Martin Haller, MdL, als Vorsitzender bestätigt

Landesvertretertag des VDK bestätigt Martin Haller im Amt

28. Oktober 2018

Der Landesvertretertag des Volksbundes Deutsche Kriegsgräberfürsorge e.V., Landesverband Rheinland-Pfalz hat am Sa., 27.10.2018 den Vorsitzenden Martin Haller, MdL (SPD), für vier Jahre als Vorsitzenden bestätigt.

Mit Matthias Lammert, MdL (CDU), wurde ein neuer stellvertretender Vorsitzender gewählt, der künftig auch die stärkere Präsenz des Volksbundes in nördlichen Rheinland-Pfalz sicherstellen wird.

Turnusgemäß waren alle Ämter neu zu besetzen, wobei auf allen weiteren Positionen personelle Kontinuität im Vordergrund stand.

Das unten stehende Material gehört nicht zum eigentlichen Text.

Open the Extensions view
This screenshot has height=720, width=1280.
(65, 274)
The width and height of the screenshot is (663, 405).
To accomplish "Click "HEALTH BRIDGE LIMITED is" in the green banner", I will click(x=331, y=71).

„Ich freue mich, dass mit Matthias Lammert der Vorstand nun politisch und geographisch sehr ausgewogen ist. So können wir parteiübergreifend und flächendeckend das Anliegen des Volksbundes in ganz Rheinland-Pfalz den Menschen, insbesondere der Jugend, näherbringen. Insbesondere die nun wiederhergestellte starke Verankerung im Landtag wird der Entwicklung des Landesverbandes einen Schub geben.“, so Martin Haller in seinen Dankesworten.

Ein kurzer Ausblick auf die künftigen Projekte rundete den Vertretertag ab. Der Schwerpunkt der kommenden vier Jahre wird im Bereich der Bildung liegen, die Einrichtung von „Lernorten“ auf regionalen Friedhöfen soll das bisherige Bildungsprogramm des Volksbundes ergänzen. Gut aufgestellt sei der Landesverband bei Exkursionen nach Verdun und im Bereich der Lehrerfortbildung in den Themenfeldern „Krieg und Gewaltherrschaft“. Dabei werde man sich auch den schwierigen Themen Rheinwiesenlager und Friedhof „Lohrer Wald“ widmen.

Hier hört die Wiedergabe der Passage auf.